- Opening Delimiter -

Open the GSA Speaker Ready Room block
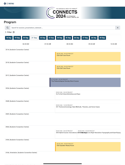The image size is (125, 165). coord(88,147)
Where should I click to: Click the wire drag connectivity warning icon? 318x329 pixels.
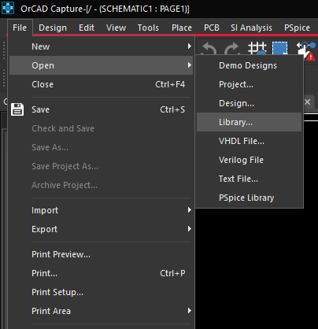click(x=306, y=50)
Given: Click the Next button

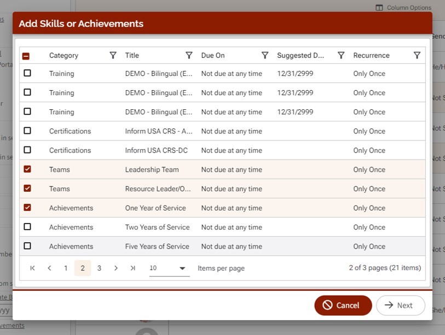Looking at the screenshot, I should point(400,305).
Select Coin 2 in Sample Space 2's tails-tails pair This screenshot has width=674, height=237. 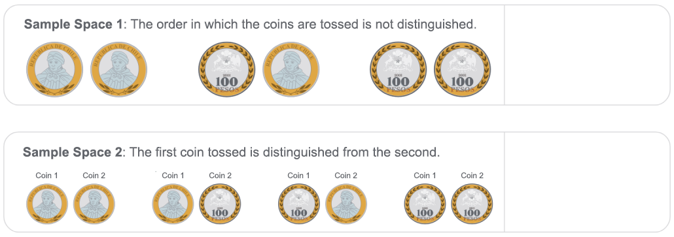(x=472, y=204)
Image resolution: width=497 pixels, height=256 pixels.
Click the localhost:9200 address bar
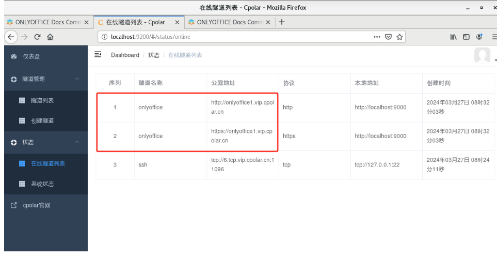pyautogui.click(x=232, y=37)
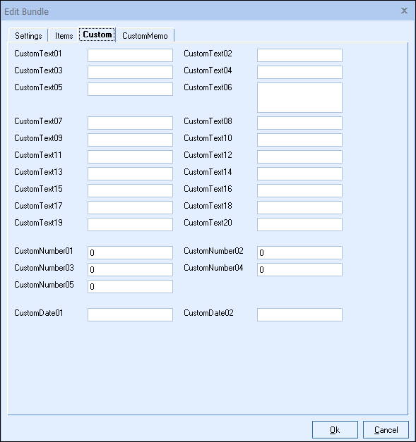Viewport: 416px width, 442px height.
Task: Click the CustomText17 text box
Action: 130,207
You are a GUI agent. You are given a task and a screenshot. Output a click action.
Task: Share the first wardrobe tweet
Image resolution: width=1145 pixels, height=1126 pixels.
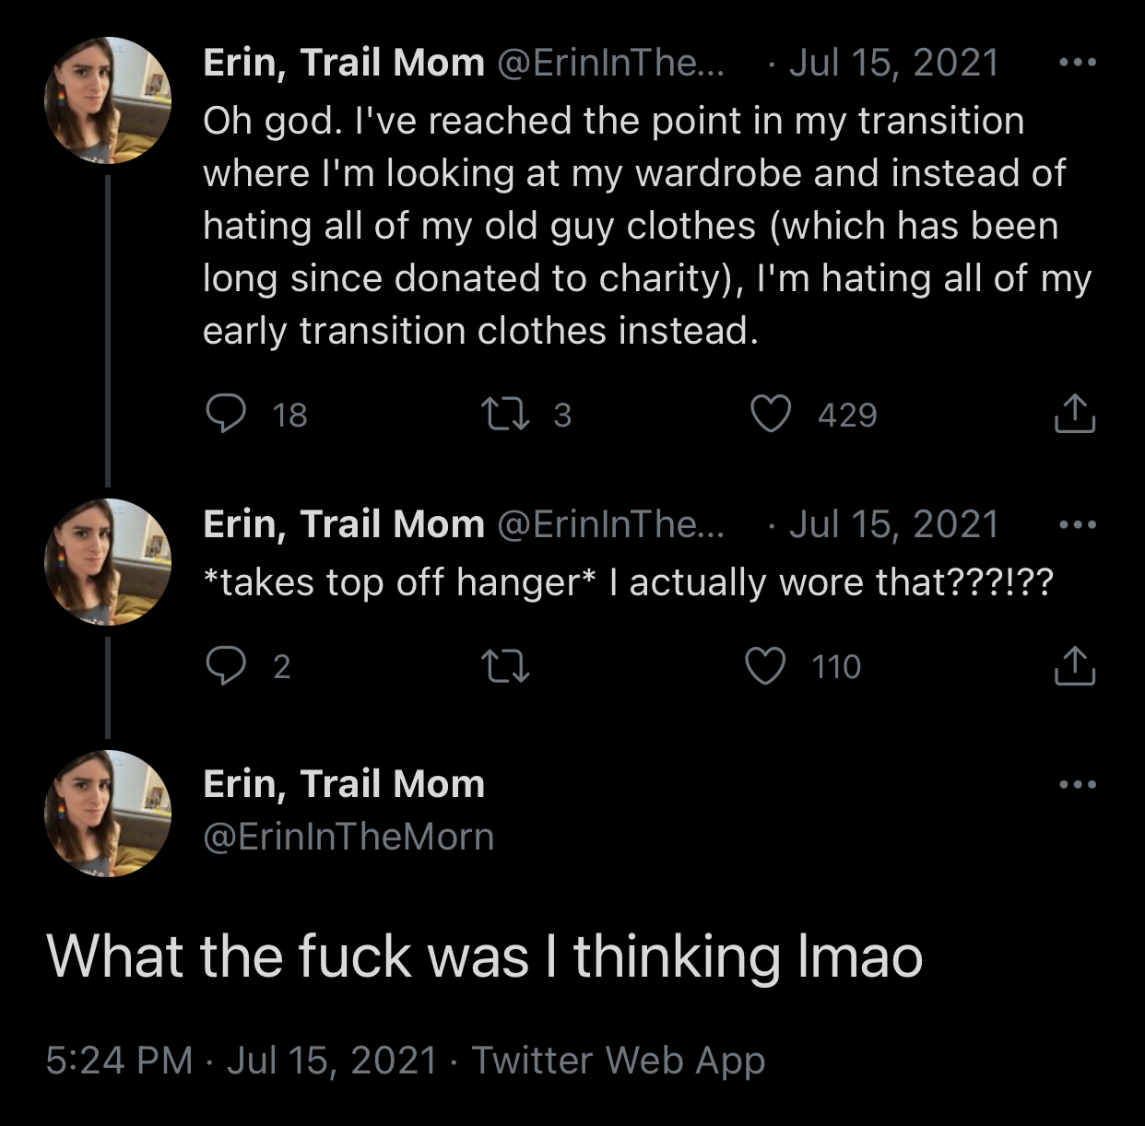(x=1074, y=414)
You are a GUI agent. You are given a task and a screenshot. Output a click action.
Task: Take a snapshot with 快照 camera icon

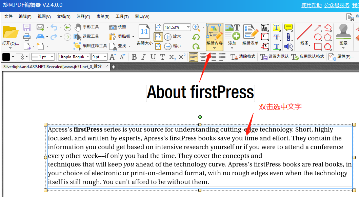pos(117,27)
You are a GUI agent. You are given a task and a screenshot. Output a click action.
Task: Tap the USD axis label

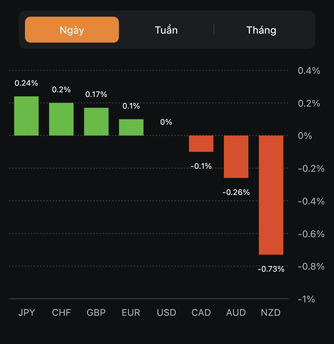[x=167, y=312]

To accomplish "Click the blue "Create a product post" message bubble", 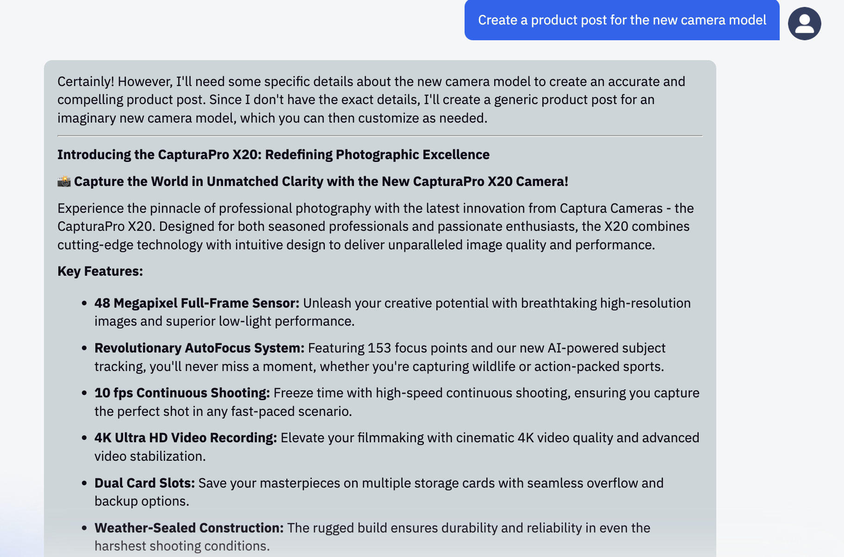I will [x=621, y=20].
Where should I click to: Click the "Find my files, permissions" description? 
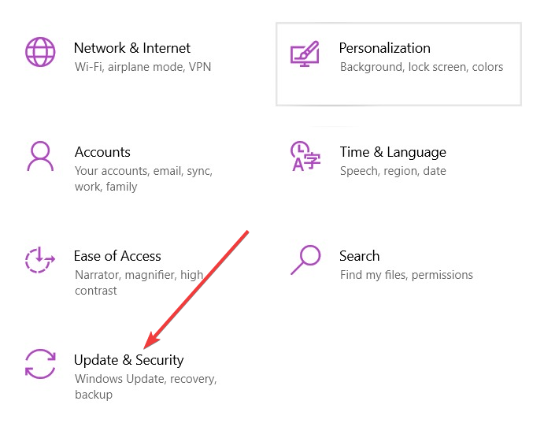coord(406,275)
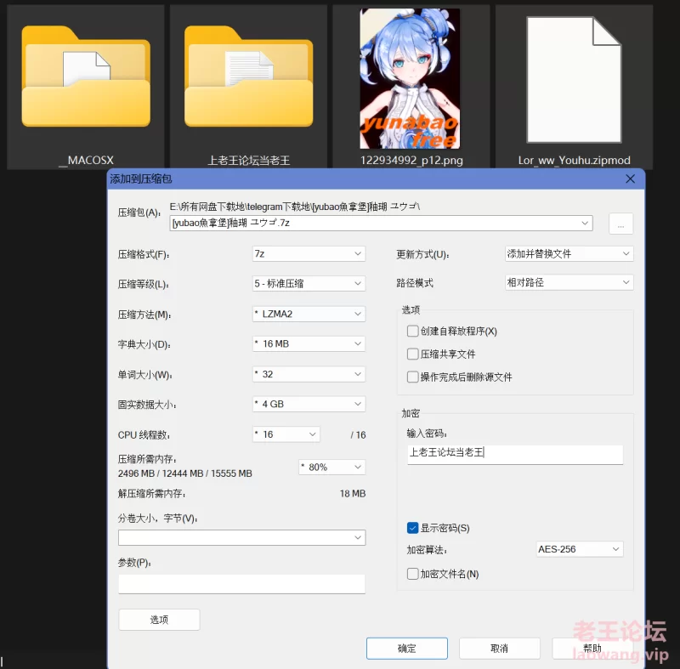Screen dimensions: 680x669
Task: Click the browse "..." button beside archive path
Action: tap(621, 224)
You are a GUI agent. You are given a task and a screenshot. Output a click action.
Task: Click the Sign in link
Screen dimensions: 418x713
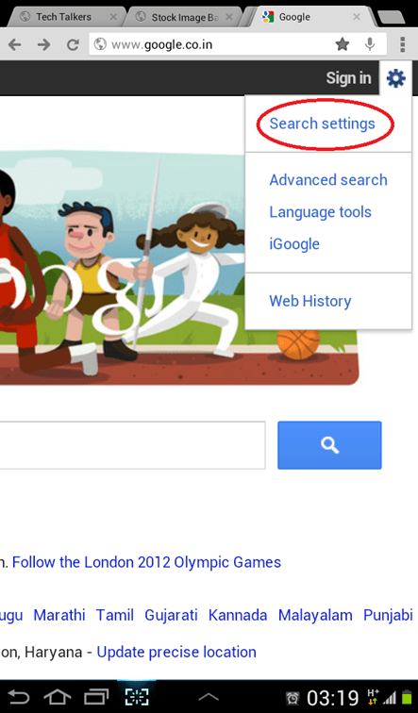tap(348, 78)
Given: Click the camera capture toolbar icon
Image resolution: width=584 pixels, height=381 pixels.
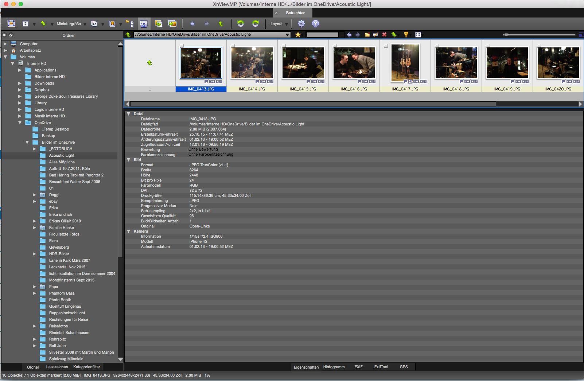Looking at the screenshot, I should tap(144, 24).
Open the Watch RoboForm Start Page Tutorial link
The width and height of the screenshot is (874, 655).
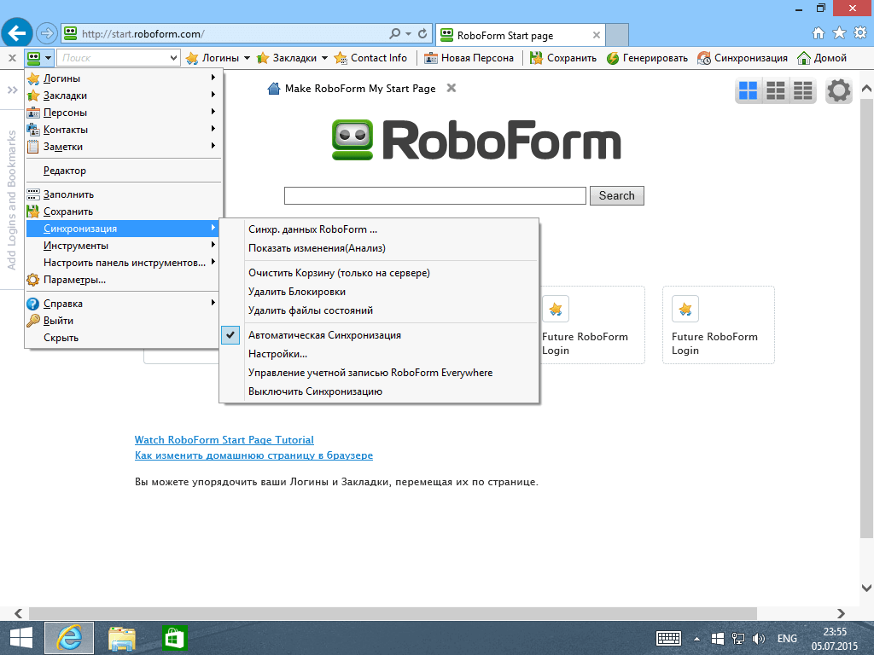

- Closing Delimiter -

▶ _Exercise instructions_
Your answer should be every line above that contains the word "link".

▶ _Response for this exercise_
Task: Click the Sign in link
Open the Watch RoboForm Start Page Tutorial link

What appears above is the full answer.